Ensuring reliable application performance in a production Hadoop environment is really hard. We feel your pain and after speaking with dozens of organizations with mature implementations, some common themes emerge about the nature of these environments:
- Multiple business teams are developing applications using the technology that best suites their use case and/or skill set
- As a result, most environments are heterogeneous, meaning multiple frameworks and technologies in play (MapReduce, Hive, Pig, Scalding, Spark, Oozie, Sqoop, Control M… the list goes on and on and on)

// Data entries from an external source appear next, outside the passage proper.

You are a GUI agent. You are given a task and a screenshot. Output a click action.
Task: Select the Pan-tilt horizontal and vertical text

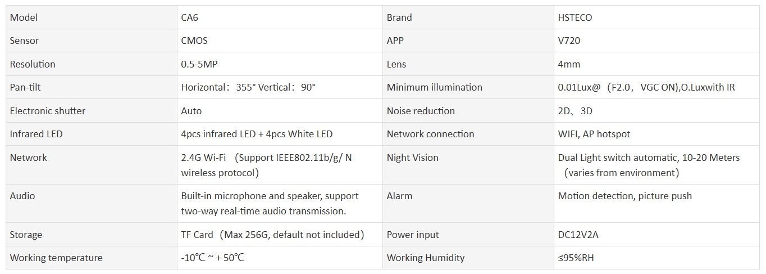tap(248, 87)
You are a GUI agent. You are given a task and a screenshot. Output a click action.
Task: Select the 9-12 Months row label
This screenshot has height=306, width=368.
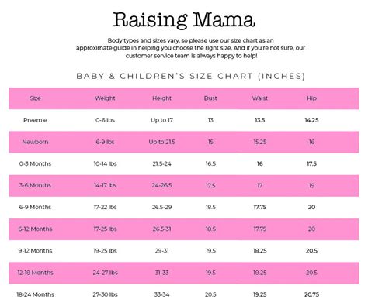pos(35,251)
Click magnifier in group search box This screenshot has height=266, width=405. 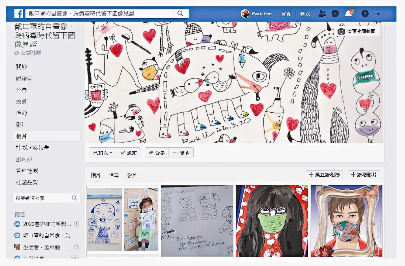tap(74, 198)
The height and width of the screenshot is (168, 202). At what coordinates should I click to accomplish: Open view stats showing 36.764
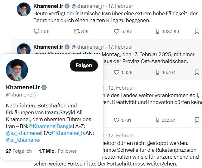[x=157, y=72]
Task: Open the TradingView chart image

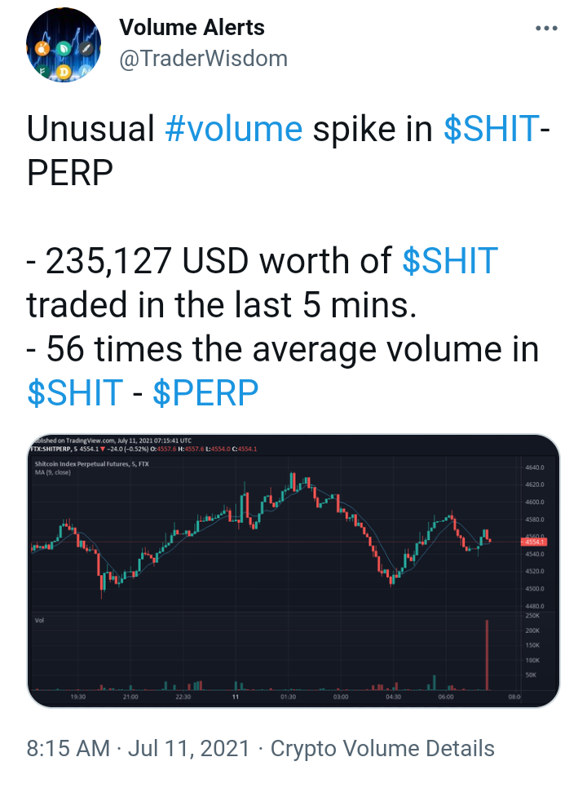Action: point(294,571)
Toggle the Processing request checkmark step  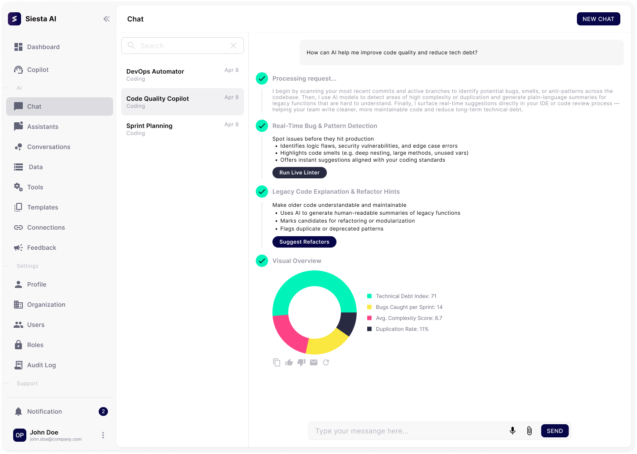(x=262, y=78)
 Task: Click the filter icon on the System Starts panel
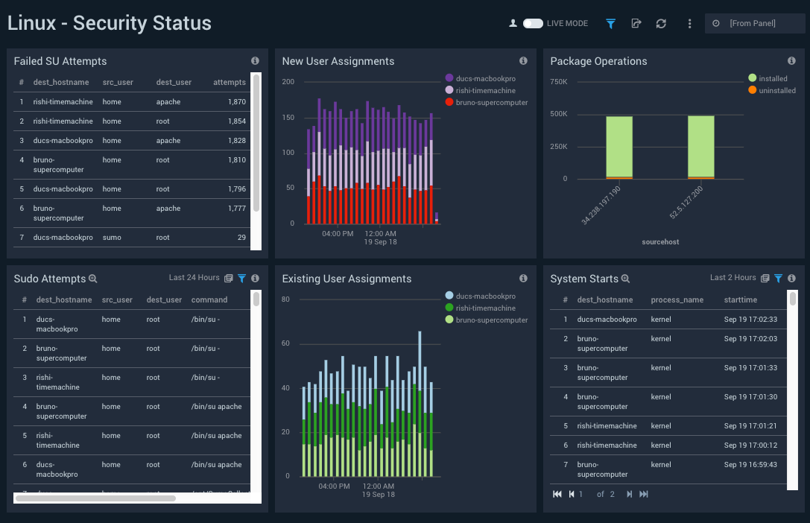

- Most business critical applications have service levels expectations
- Lots of Hive queries out there, both scheduled and ad-hoc
- MapReduce is still the workhorse compute fabric but others like Apache Tez, Spark, Flink, Kafka, etc. are being tested, where it makes sense, with teams eventually rewriting or porting applications to other fabrics
Ok… so now imagine you are a member of the data engineering or IT operations team who is tasked with managing this hot mess of technology coupled with applications of varying degrees of business criticality and performance expectations. You basically have all the responsibility of optimizing cluster performance but almost no visibility to the applications running on it. At scale, this lack of visibility into the data pipeline or application performance makes providing a high quality of service pretty tough. Bottom-line is lack of visibility into an applications performance is the key issue that these teams find they cannot solve with cluster management solutions. It simply requires a different level of visibility within the environment.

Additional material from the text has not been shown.